Partnership

Before January 1997, business organizations were classified based on historical differences between corporations and partnerships. For tax purposes, we now classify businesses using so-called “check-the-box” regulations, which acknowledge that an organization can be treated as a partnership, as a corporation or an LLC by election under state law.

The first step in classifying a business is to determine if it is an “entity separate” from its owners under income tax principles. A cost-sharing arrangement is not a separate entity for federal tax purposes, for instance.

The second step is determining if the separate entity is a “business entity.” Trusts and other organizations for which special tax treatment is proscribed (such as REMICs) are not business entities.

The third step is determining if the business entity is an “eligible entity.” Entities taxable as a corporations by force of statute, such as domestic corporations, publicly-traded partnerships, banks, insurance companies and certain foreign entities are not eligible entities.

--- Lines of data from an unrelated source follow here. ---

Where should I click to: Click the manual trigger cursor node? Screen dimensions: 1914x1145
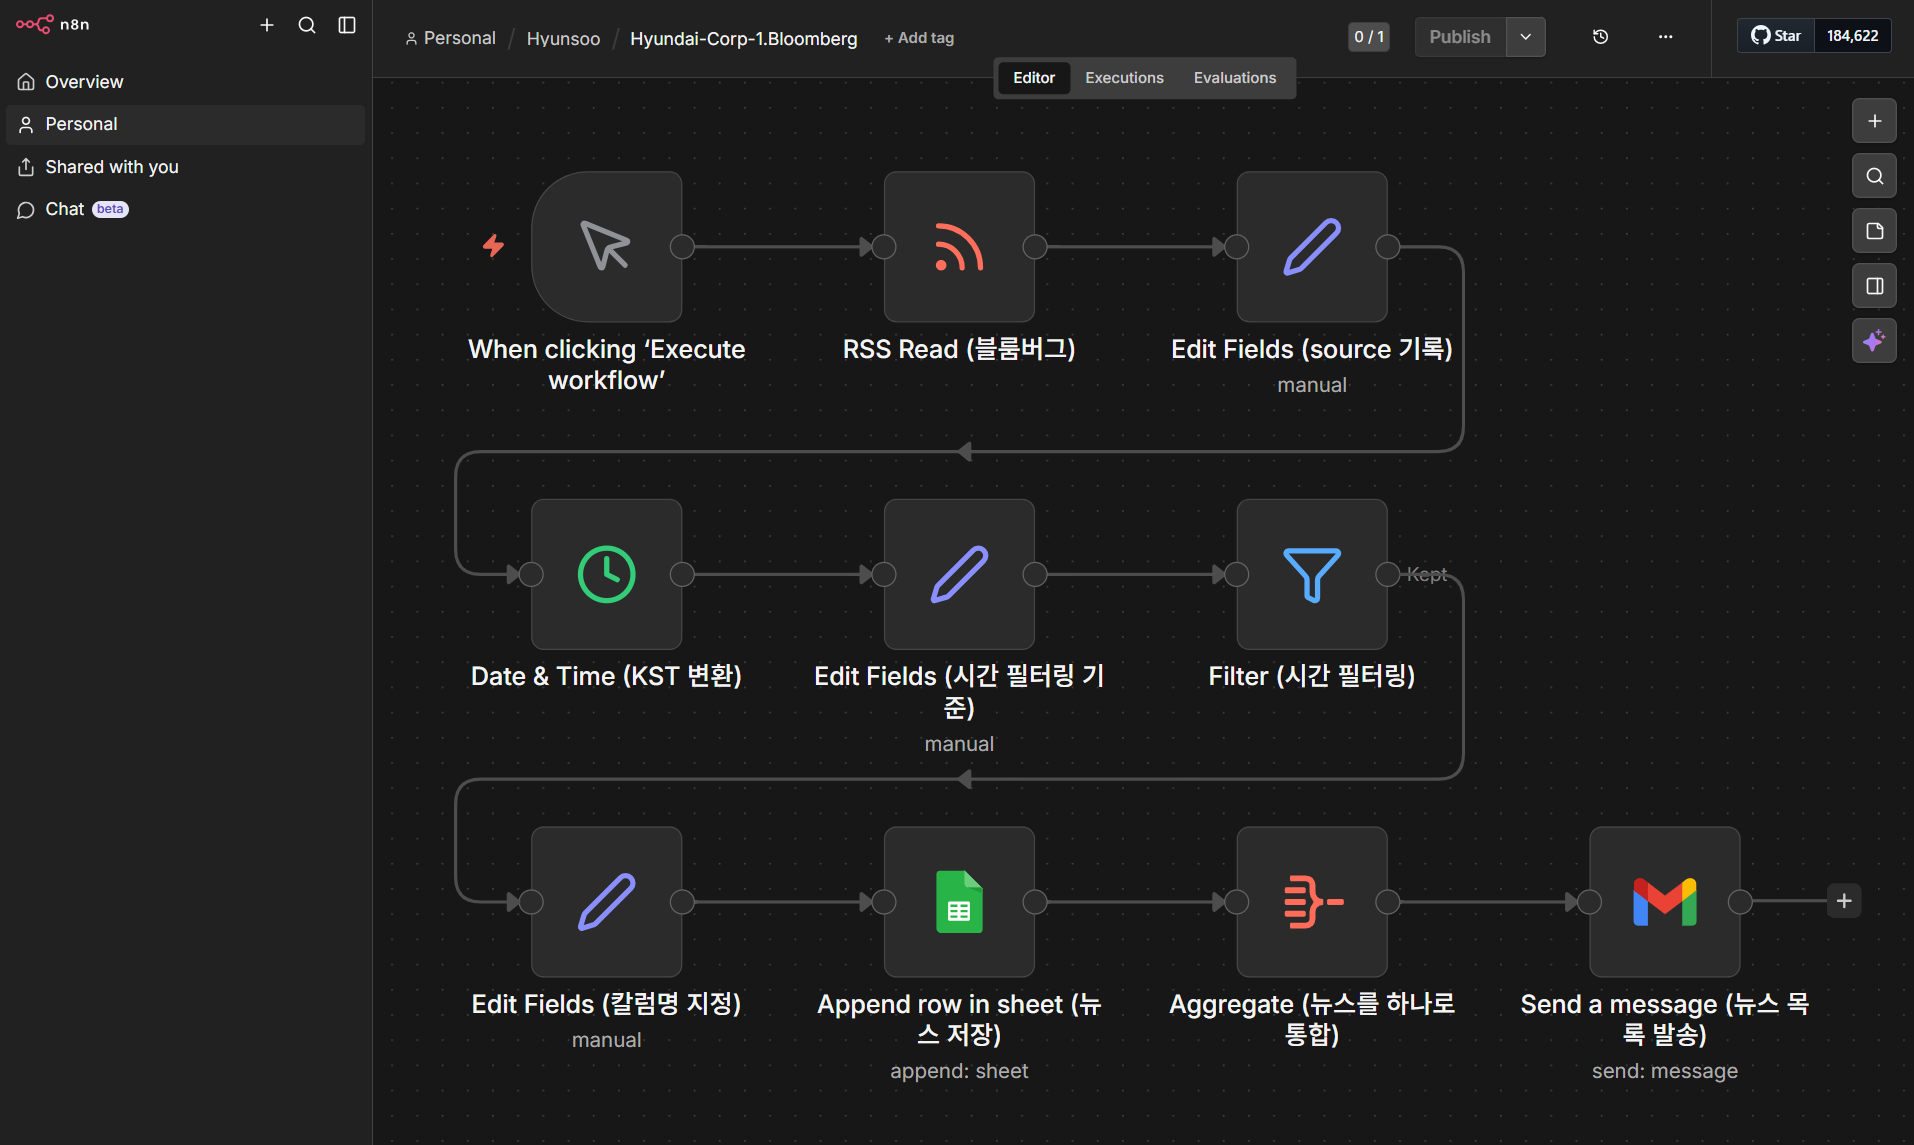pyautogui.click(x=607, y=247)
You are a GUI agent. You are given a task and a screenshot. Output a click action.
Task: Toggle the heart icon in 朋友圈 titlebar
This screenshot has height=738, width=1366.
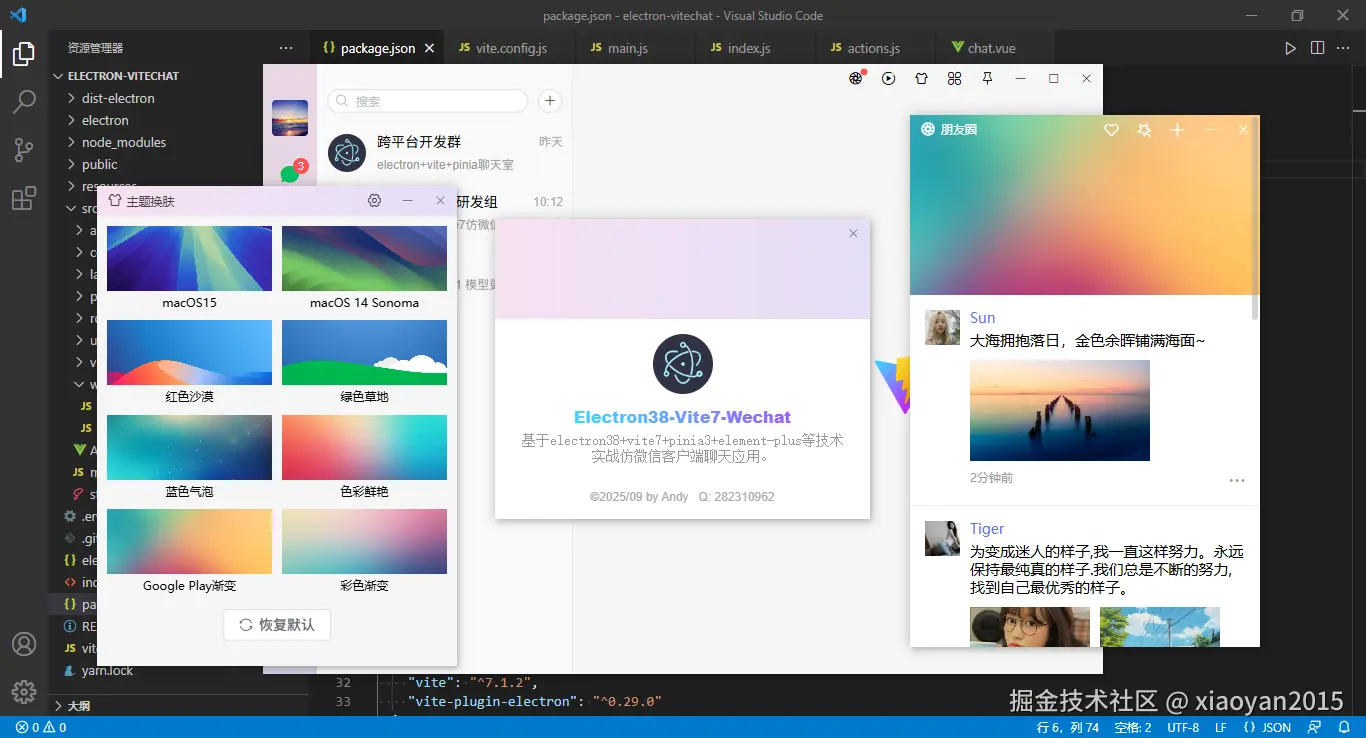(x=1110, y=130)
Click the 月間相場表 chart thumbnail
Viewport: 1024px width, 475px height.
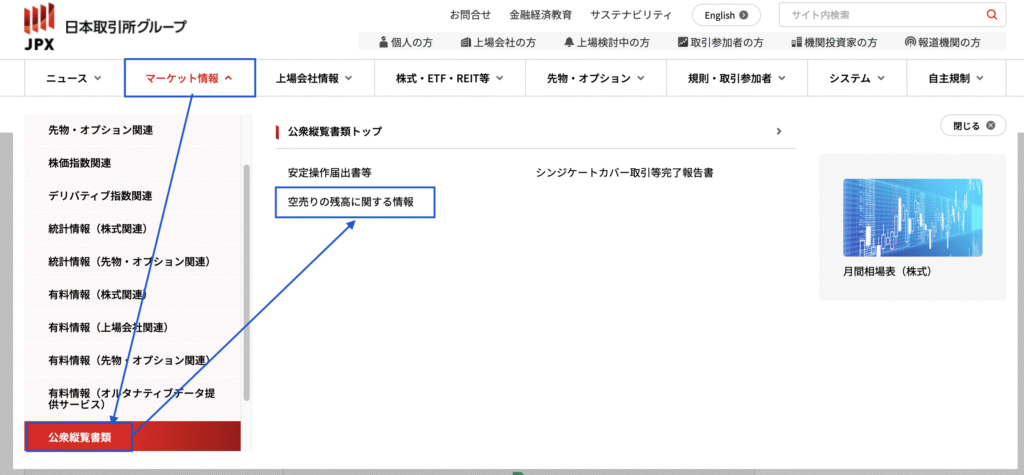[x=911, y=216]

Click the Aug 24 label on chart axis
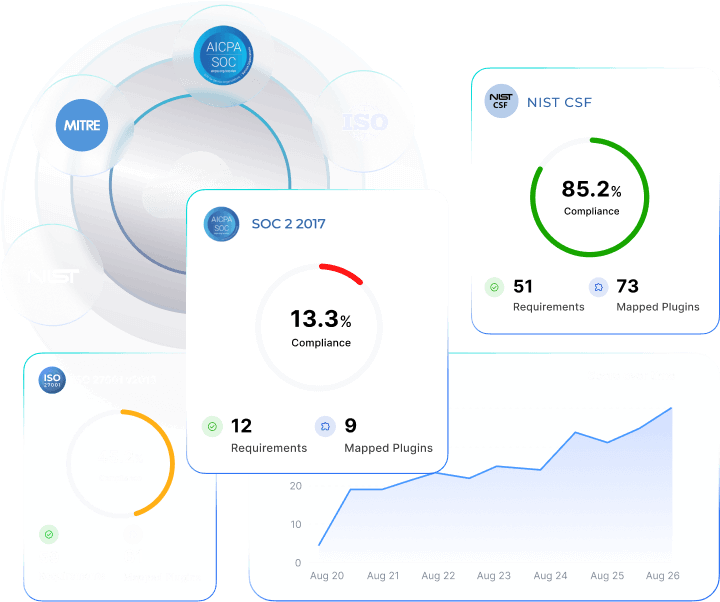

In the fourth step, we determine which options are available to the eligible entity. If the entity has two or more members, it may elect to be treated as either a corporation or a partnership. If it is a single-owner entity, it may elect to be treated as a corporation or to be disregarded as a separate entity for tax purposes. The election must be affirmatively made or default rules will be used to determine the classification. Under the default rules a domestic entity is a partnership if it has two or more members and is disregarded as an entity separate from its owner if it has a single owner. Special rules apply if the entity is a foreign eligible entity. Once an election becomes effective, it cannot be changed for 60-months.